(EXERCISE DIRECTIONS) The records below are to be returned word for word, with pictures left out.

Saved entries
⟨
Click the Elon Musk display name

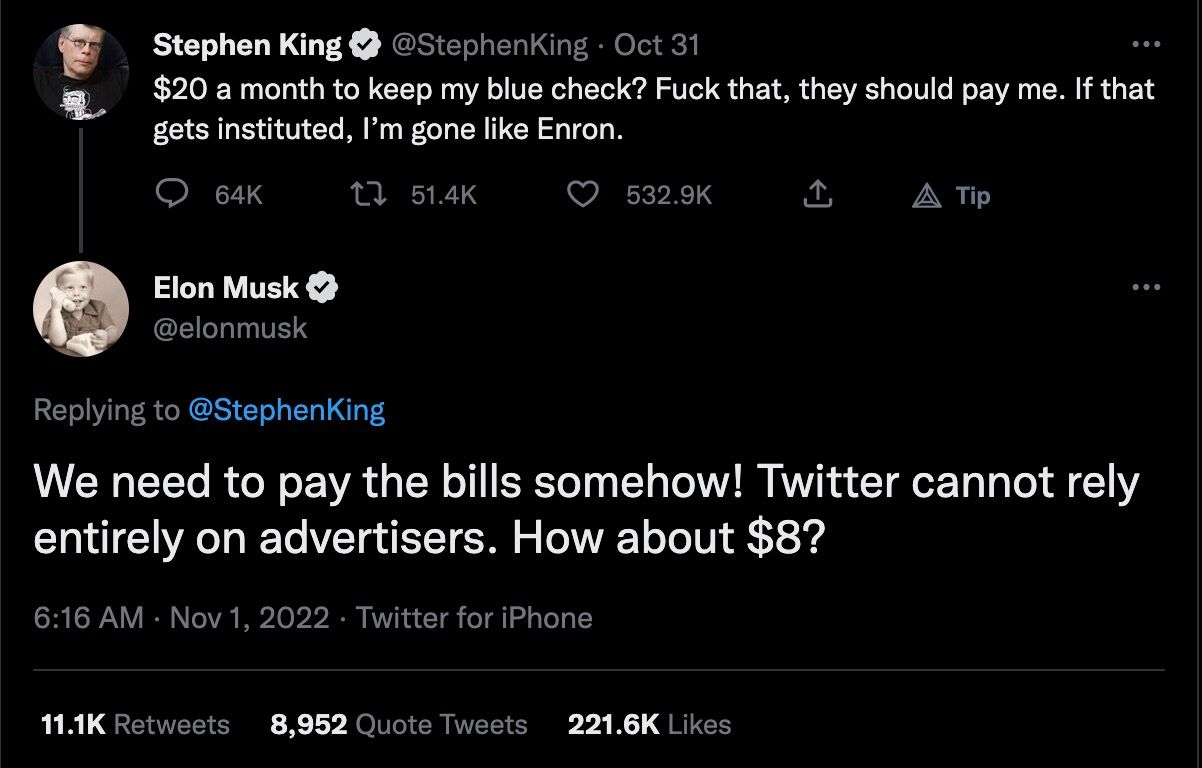coord(226,288)
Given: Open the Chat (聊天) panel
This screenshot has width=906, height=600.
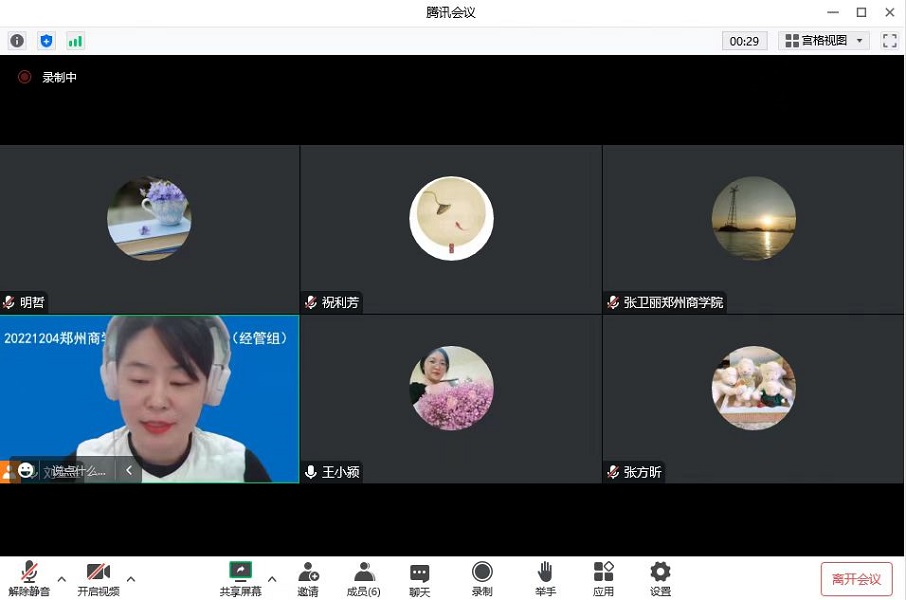Looking at the screenshot, I should pyautogui.click(x=420, y=578).
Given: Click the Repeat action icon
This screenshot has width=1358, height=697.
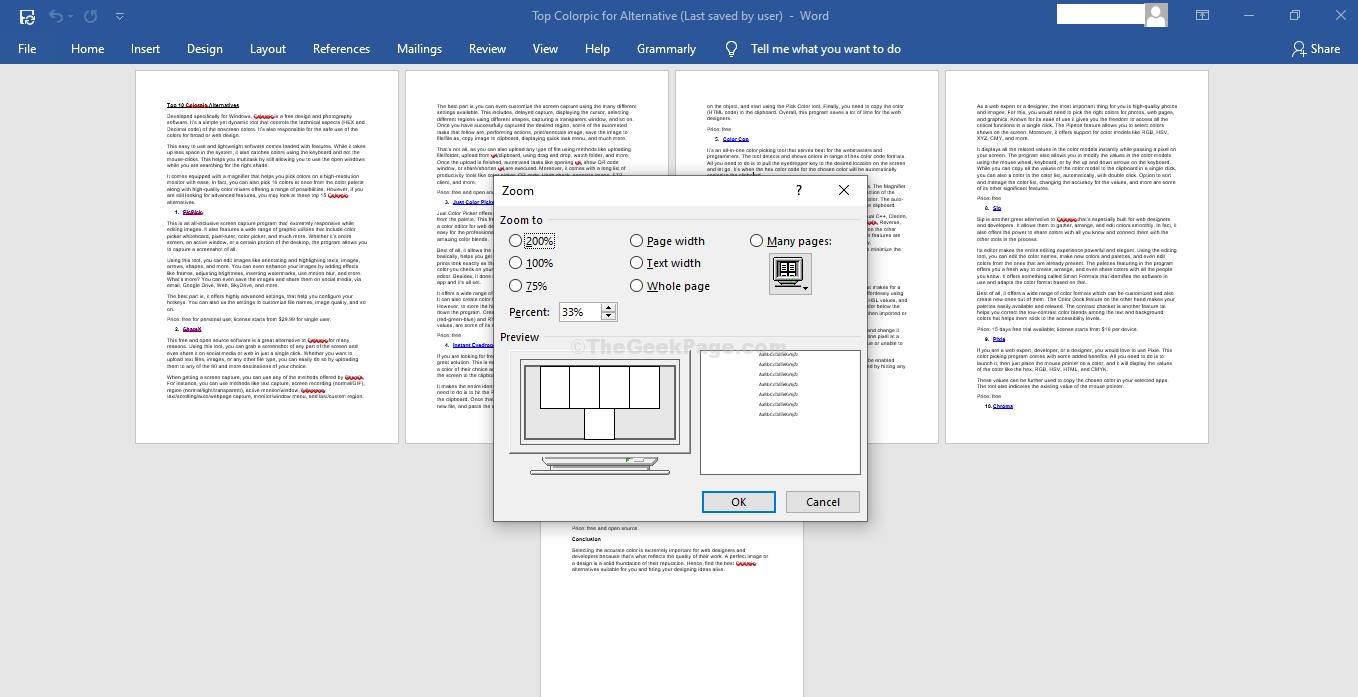Looking at the screenshot, I should (89, 15).
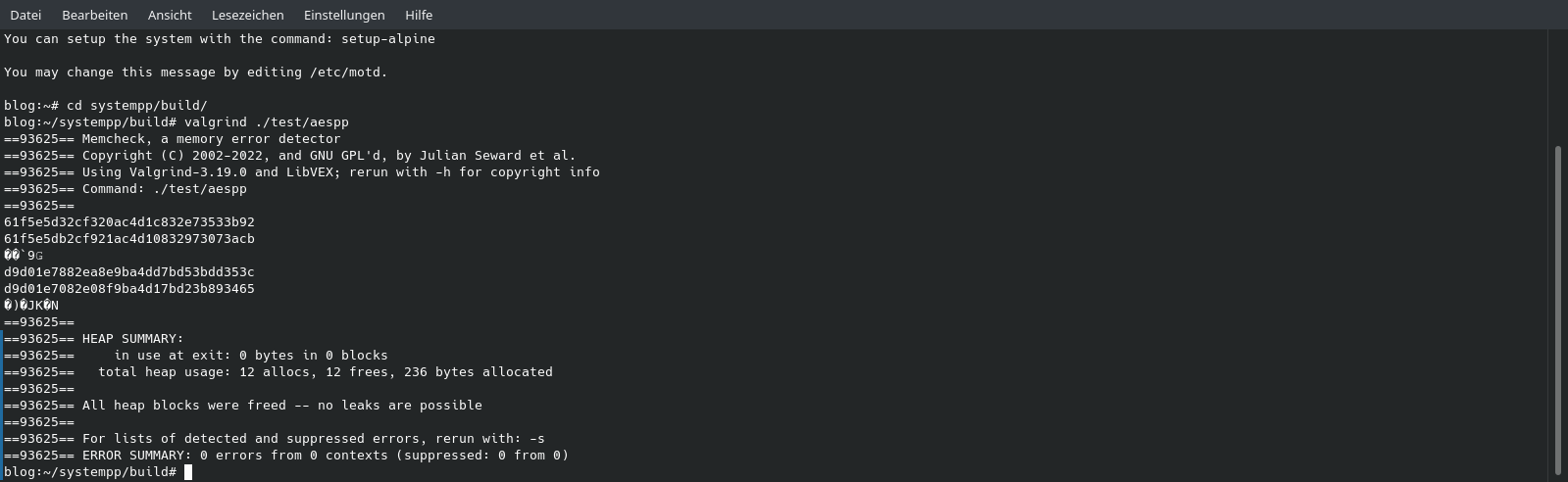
⟩
(EXPECTED ANSWER)
Click the Elon Musk display name

coord(226,288)
Given: Open the Chat (聊天) panel
This screenshot has width=906, height=600.
Looking at the screenshot, I should pyautogui.click(x=420, y=578).
Given: Click the Repeat action icon
This screenshot has width=1358, height=697.
Looking at the screenshot, I should (89, 15).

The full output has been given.